-- START OF DATA SUPPLIED --

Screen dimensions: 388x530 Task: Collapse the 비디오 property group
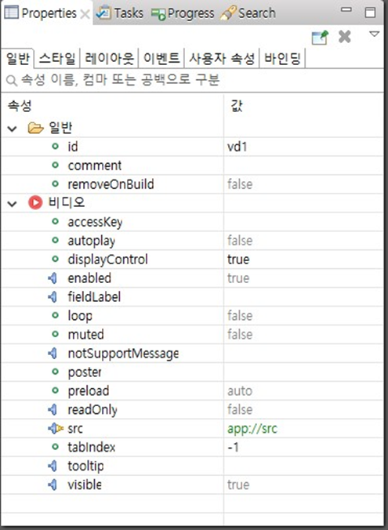coord(13,204)
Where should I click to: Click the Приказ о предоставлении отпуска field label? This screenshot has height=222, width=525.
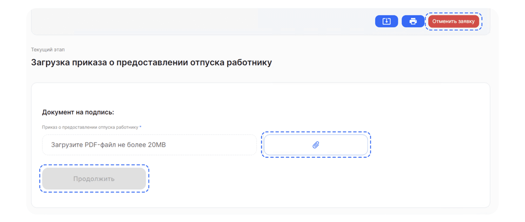[90, 127]
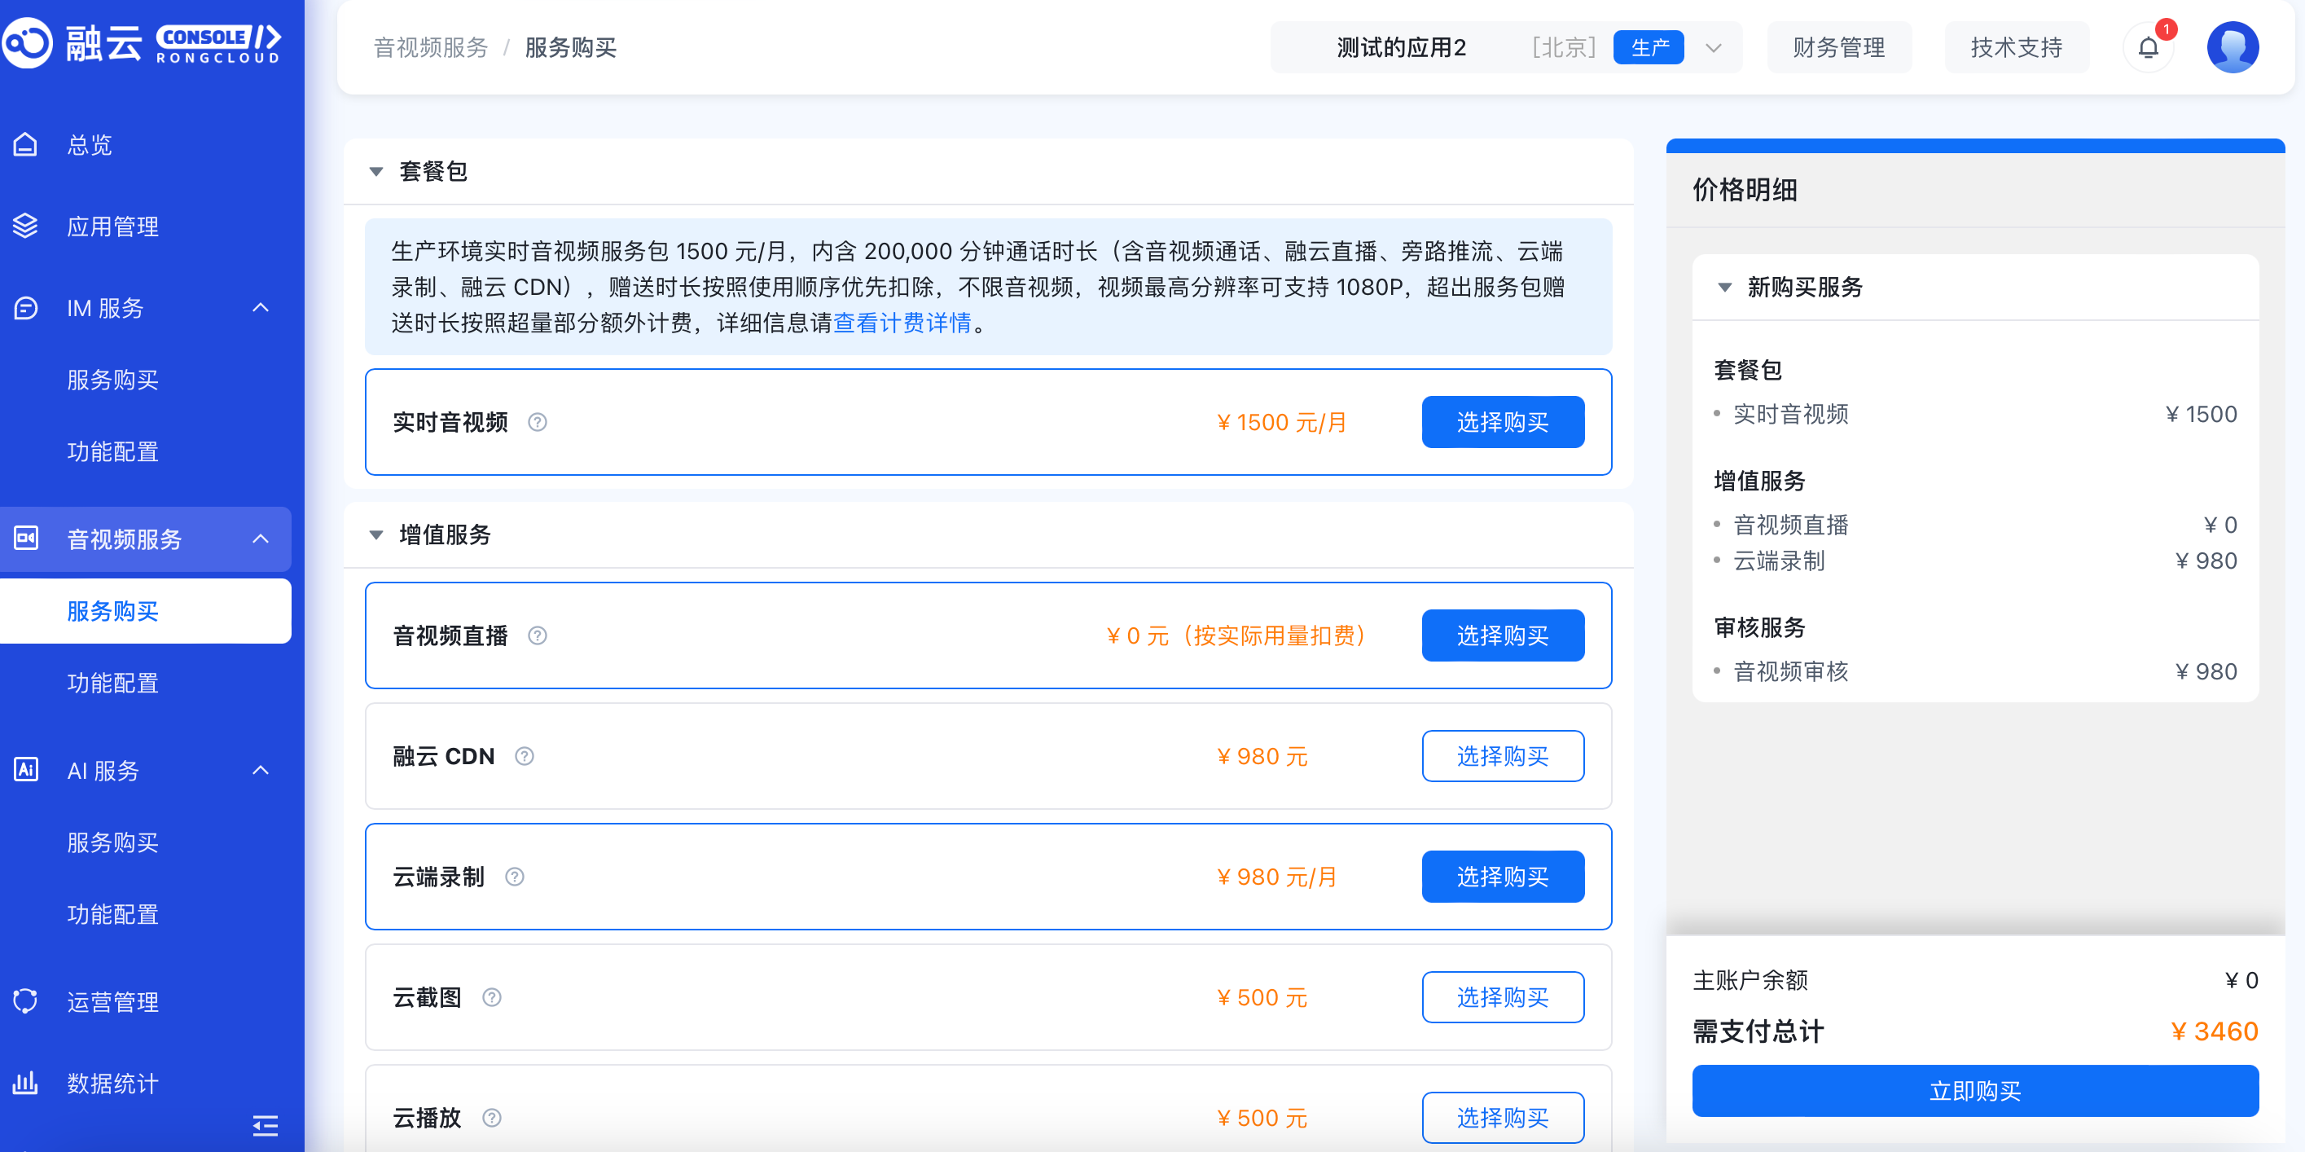
Task: Click the help icon beside 融云 CDN
Action: coord(524,756)
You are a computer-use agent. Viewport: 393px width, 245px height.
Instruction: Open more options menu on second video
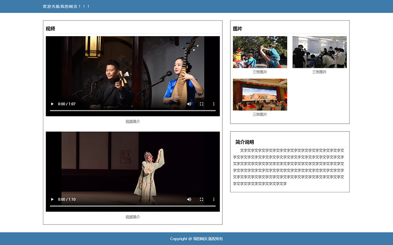point(214,199)
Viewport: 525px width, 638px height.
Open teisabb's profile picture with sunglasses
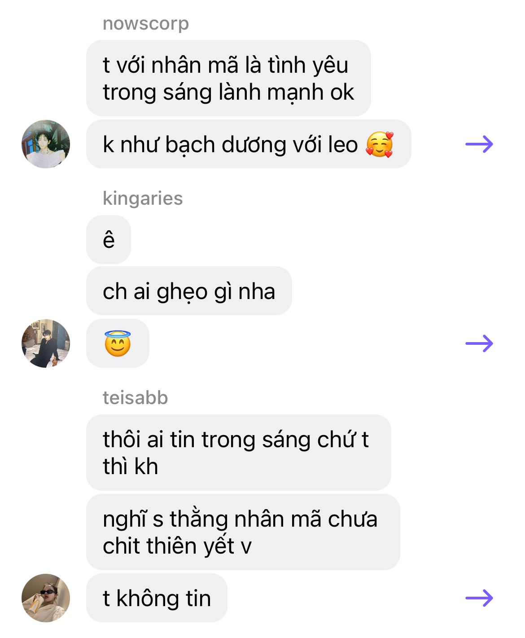coord(46,598)
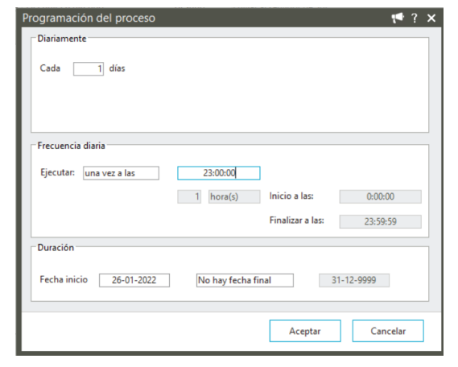Click the Fecha inicio 26-01-2022 field
The width and height of the screenshot is (458, 367).
[x=134, y=280]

-- END OF DATA SUPPLIED --

Lay out every line of the items above as a JSON list of strings, one string per line, skipping blank lines. Leave the pictures out.

[
  "Screen dimensions: 388x530 Task: Collapse the 비디오 property group",
  "coord(13,204)",
  "Where should I click to: Click the Приказ о предоставлении отпуска field label? This screenshot has height=222, width=525.",
  "[90, 127]",
  "Task: Click the help icon beside 融云 CDN",
  "Action: coord(524,756)",
  "You are a computer-use agent. Viewport: 393px width, 245px height.",
  "Instruction: Open more options menu on second video",
  "point(214,199)",
  "Viewport: 525px width, 638px height.",
  "Open teisabb's profile picture with sunglasses",
  "coord(46,598)",
  "Click the Fecha inicio 26-01-2022 field",
  "The width and height of the screenshot is (458, 367).",
  "[x=134, y=280]"
]